**Available records**

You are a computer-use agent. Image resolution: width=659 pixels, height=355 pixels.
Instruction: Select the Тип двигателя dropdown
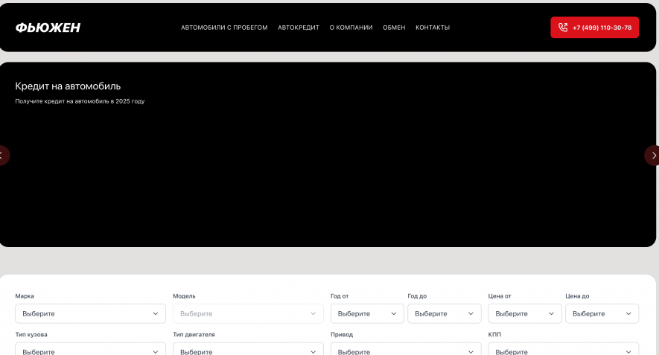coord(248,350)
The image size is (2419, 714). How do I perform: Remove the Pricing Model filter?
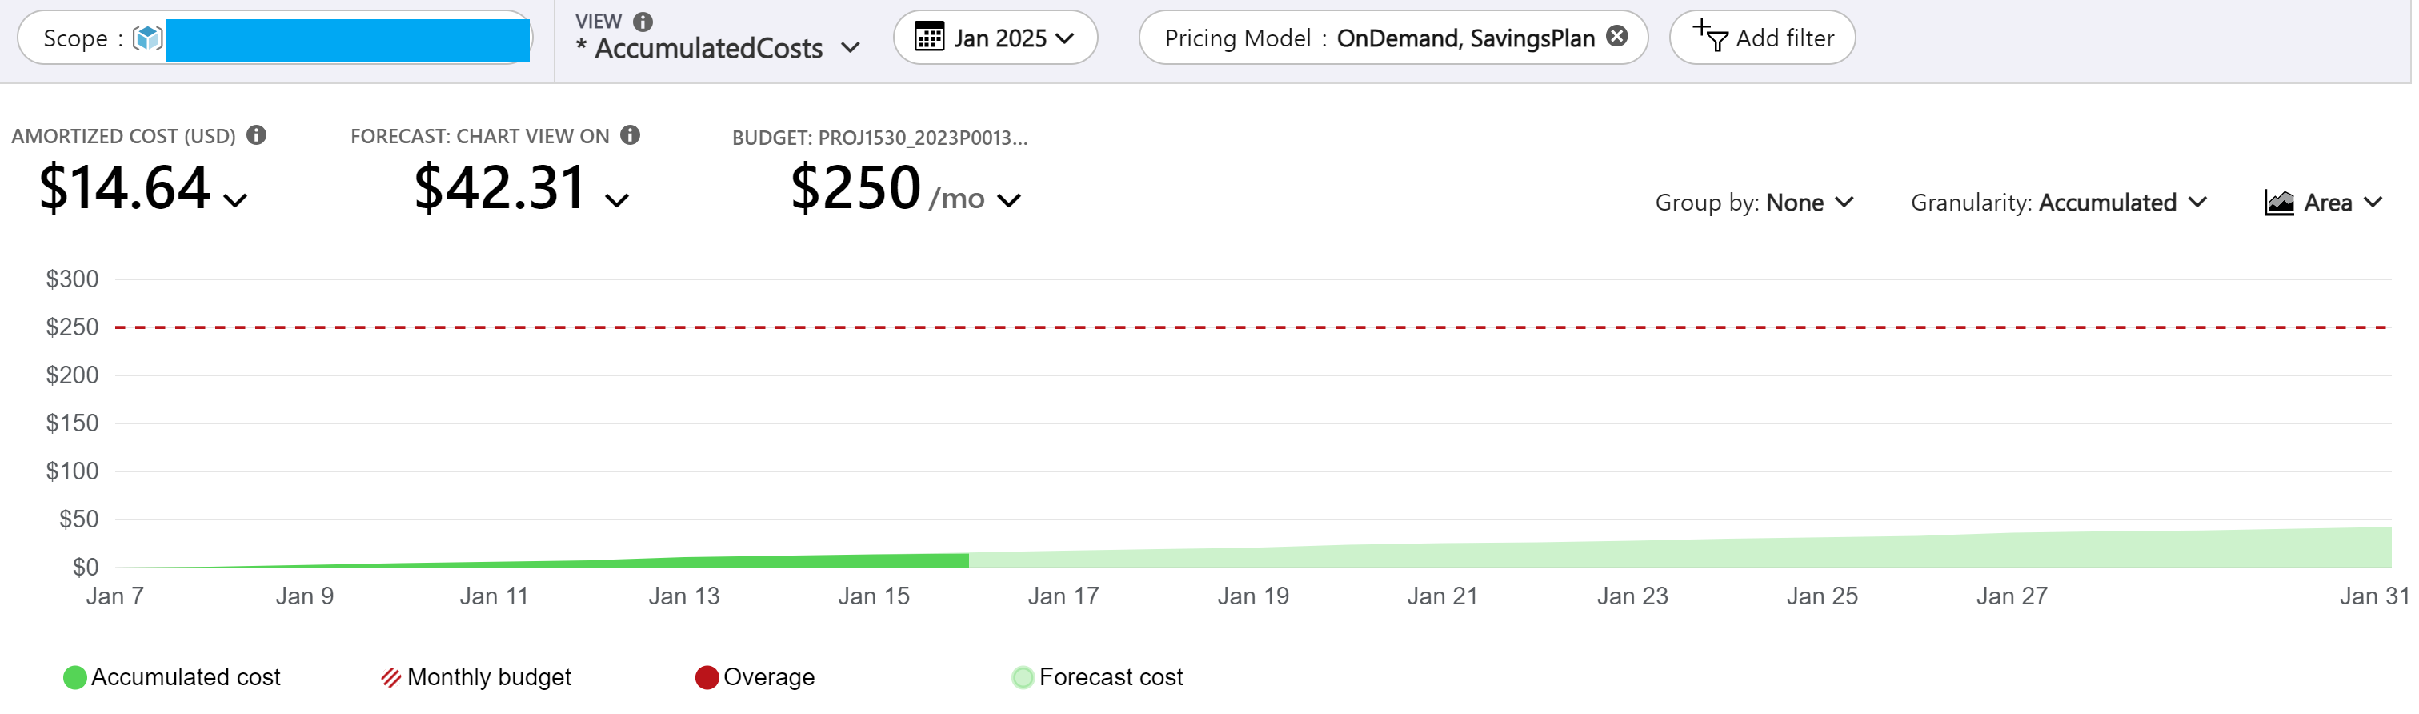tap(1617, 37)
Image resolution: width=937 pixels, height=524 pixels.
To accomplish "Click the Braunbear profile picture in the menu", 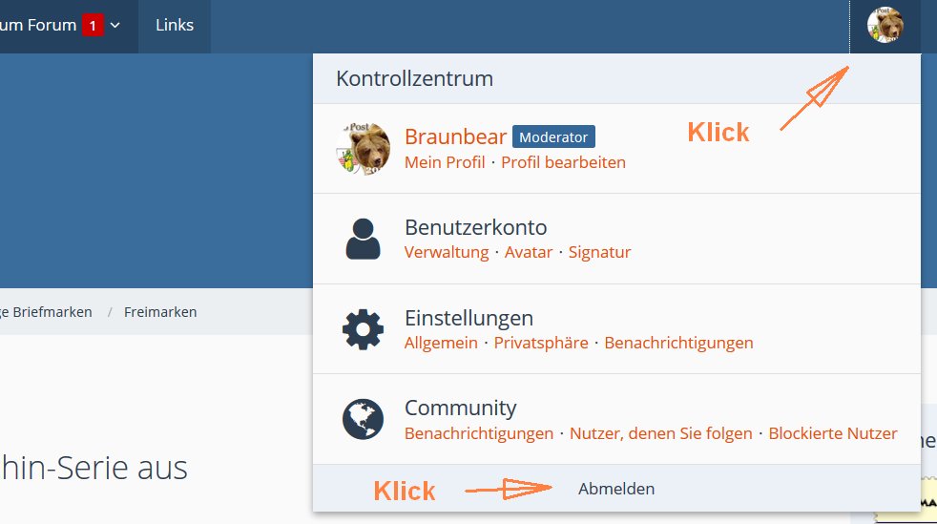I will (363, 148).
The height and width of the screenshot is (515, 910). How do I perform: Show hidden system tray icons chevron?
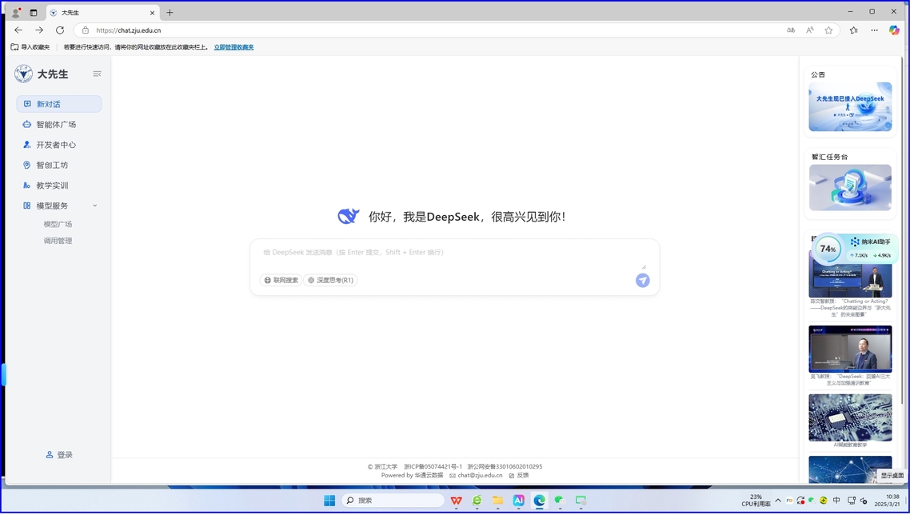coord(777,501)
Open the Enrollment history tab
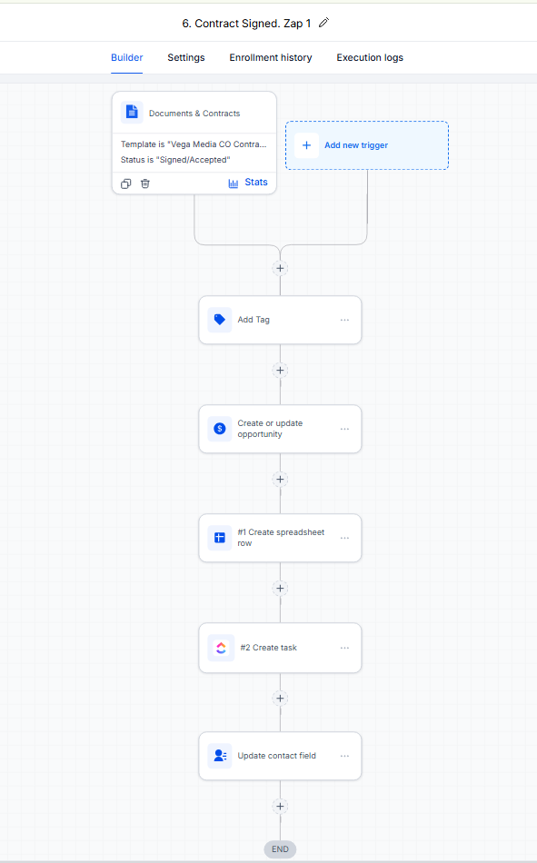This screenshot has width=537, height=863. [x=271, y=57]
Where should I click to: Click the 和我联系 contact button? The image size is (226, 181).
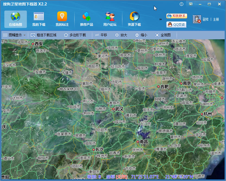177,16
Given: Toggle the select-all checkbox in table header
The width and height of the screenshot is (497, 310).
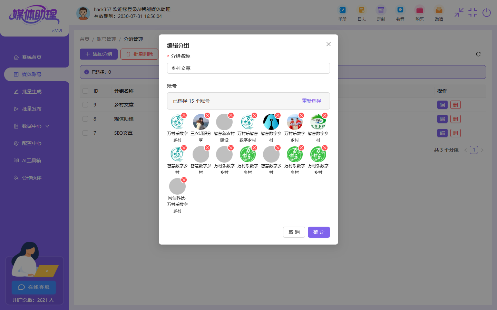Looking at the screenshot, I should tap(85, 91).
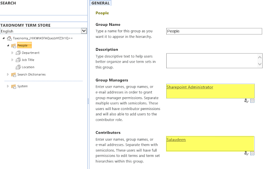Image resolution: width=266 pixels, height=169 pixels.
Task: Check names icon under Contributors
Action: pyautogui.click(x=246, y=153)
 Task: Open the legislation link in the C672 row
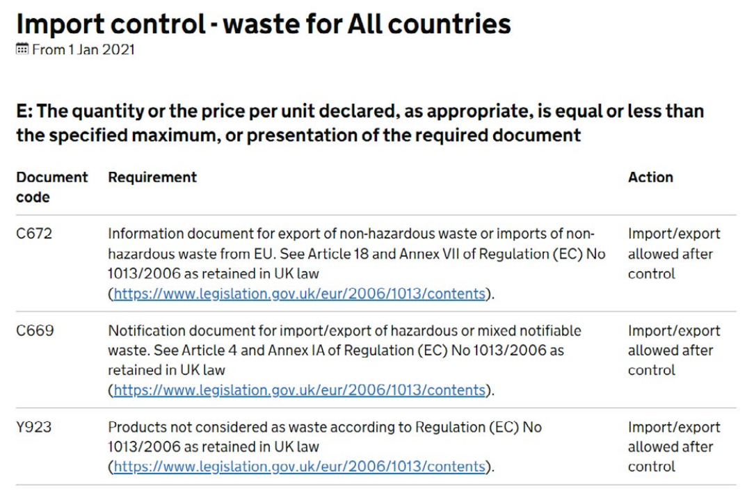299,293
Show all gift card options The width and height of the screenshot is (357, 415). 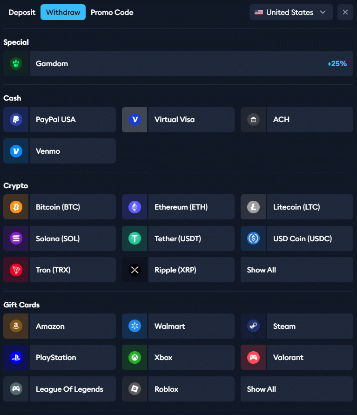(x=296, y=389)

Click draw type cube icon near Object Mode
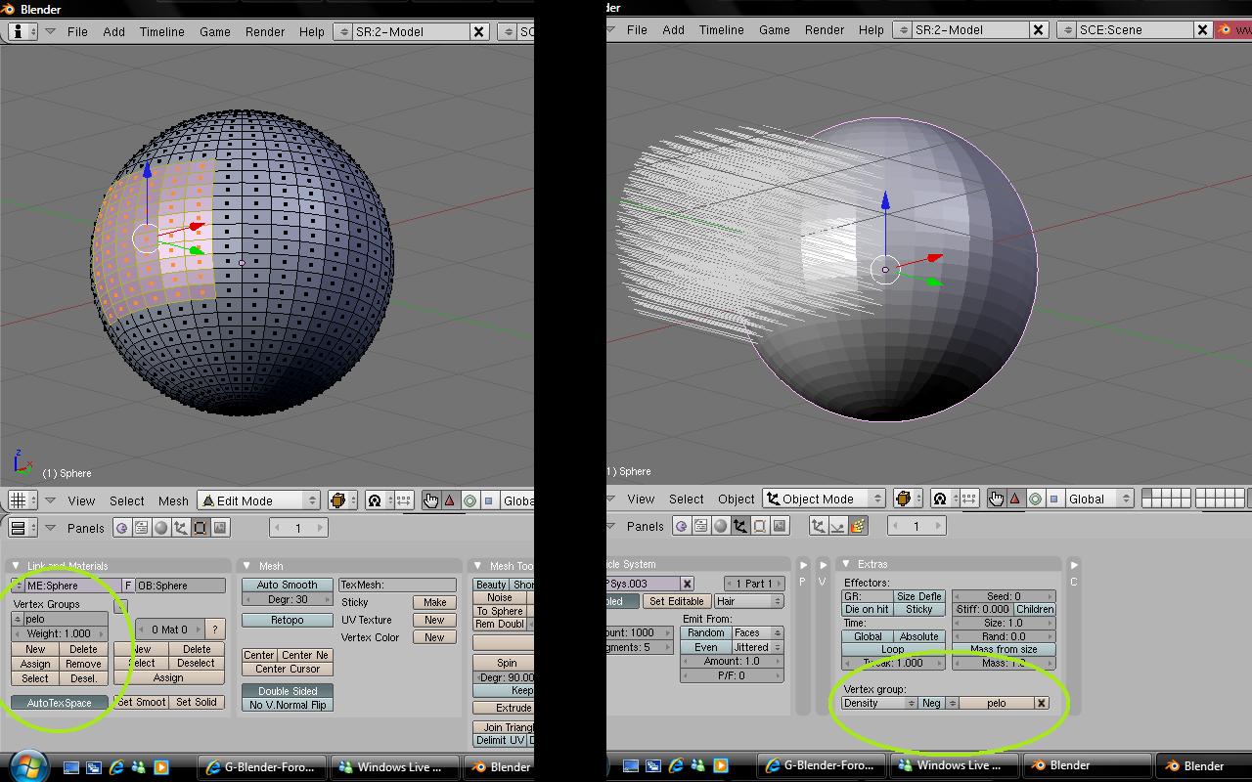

**Instructions to follow**
Pull out every line of the listing above that contains the string "Task", treating uppercase and lowercase letters as different.

**Result of the exercise**
Task: Check names icon under Contributors
 Task: Open the legislation link in the C672 row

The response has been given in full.